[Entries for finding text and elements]
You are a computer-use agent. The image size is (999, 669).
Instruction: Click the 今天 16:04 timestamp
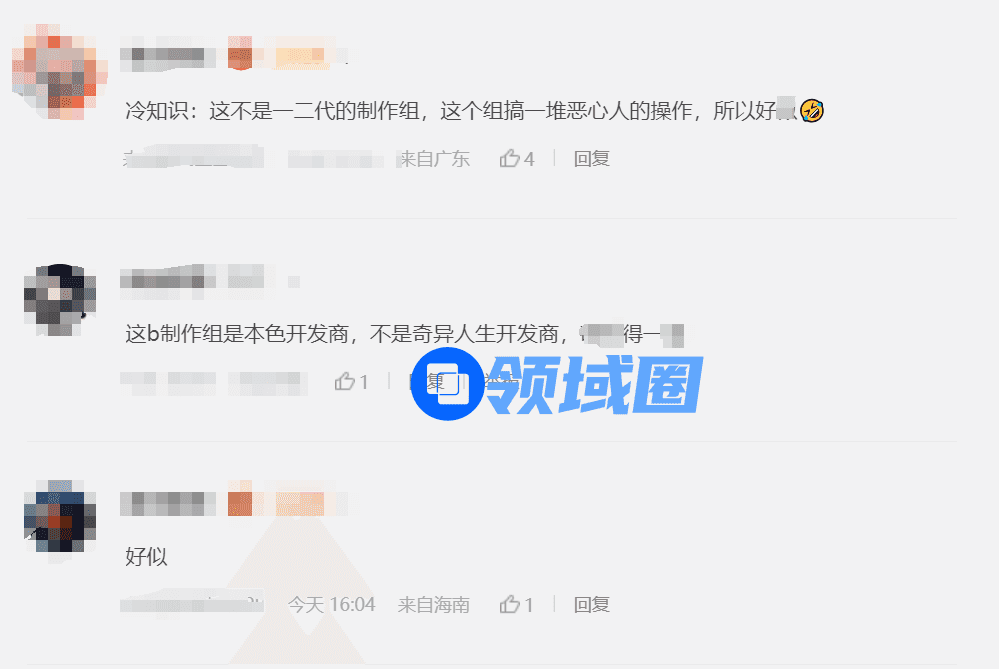pyautogui.click(x=331, y=604)
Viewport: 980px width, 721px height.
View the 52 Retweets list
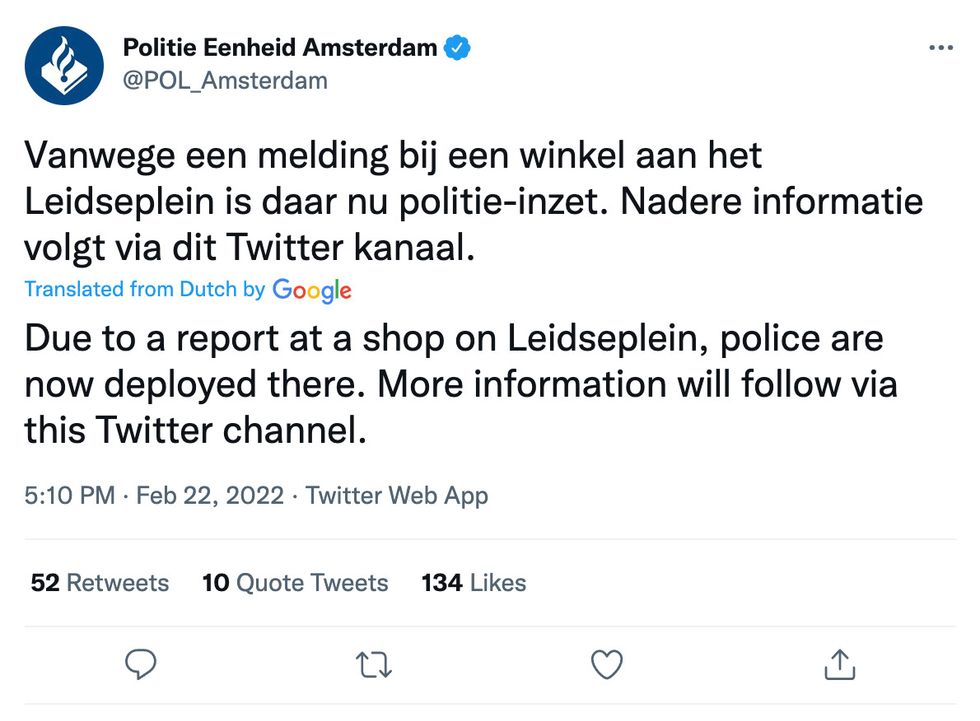click(100, 583)
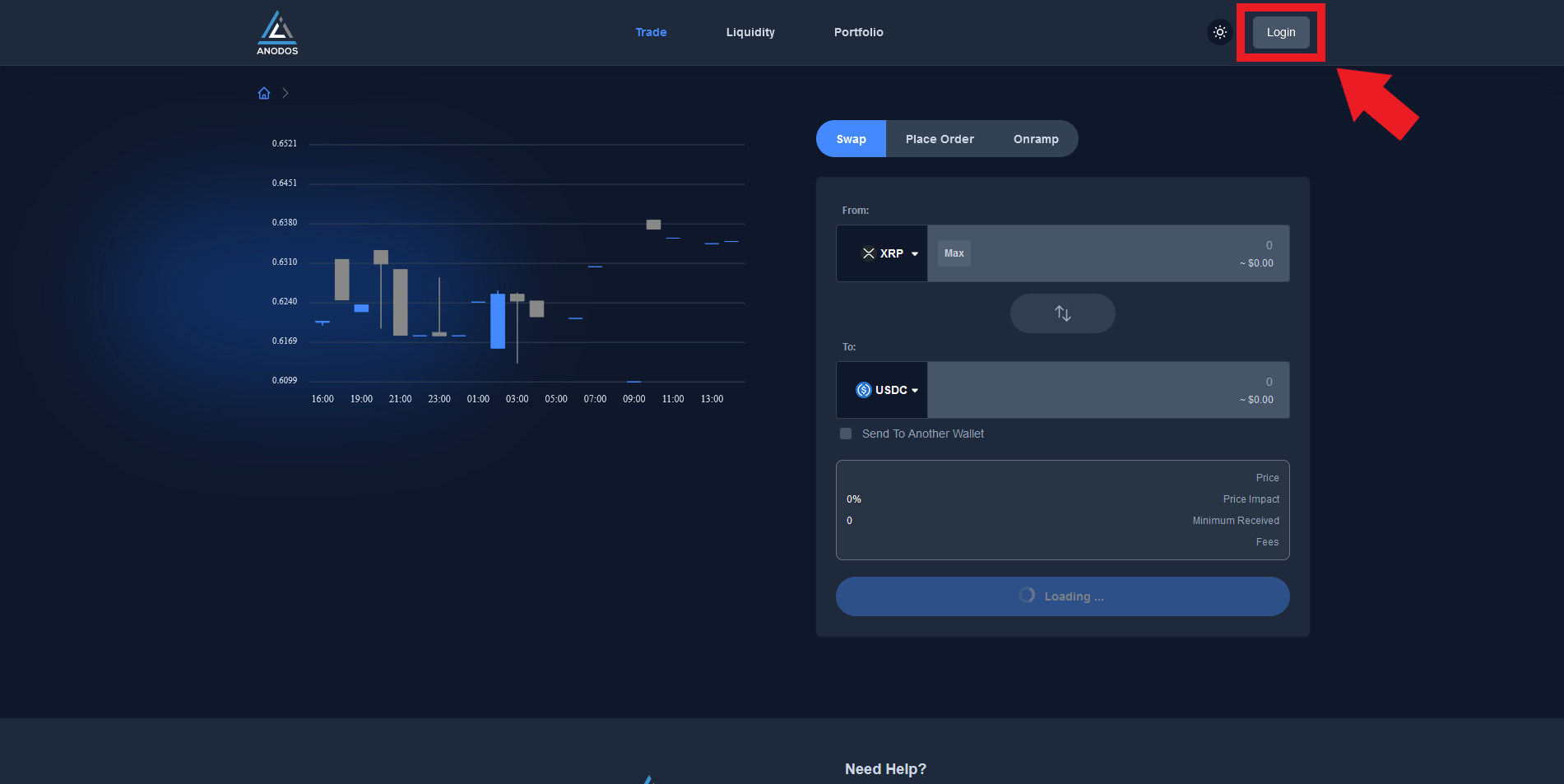Check the Send To Another Wallet box

[x=846, y=434]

→ **To be done**
Update the listing by replacing "Retweets" with "Reposts", and leave every other part of its lines as it is. Omit the pictures from your answer.

→ **Reply to the exercise**
You are a computer-use agent. The image size is (999, 669).
Instruction: Click the 今天 16:04 timestamp
pyautogui.click(x=331, y=604)
Viewport: 980px width, 721px height.
View the 52 Reposts list
click(100, 583)
Check the Send To Another Wallet box

[x=846, y=434]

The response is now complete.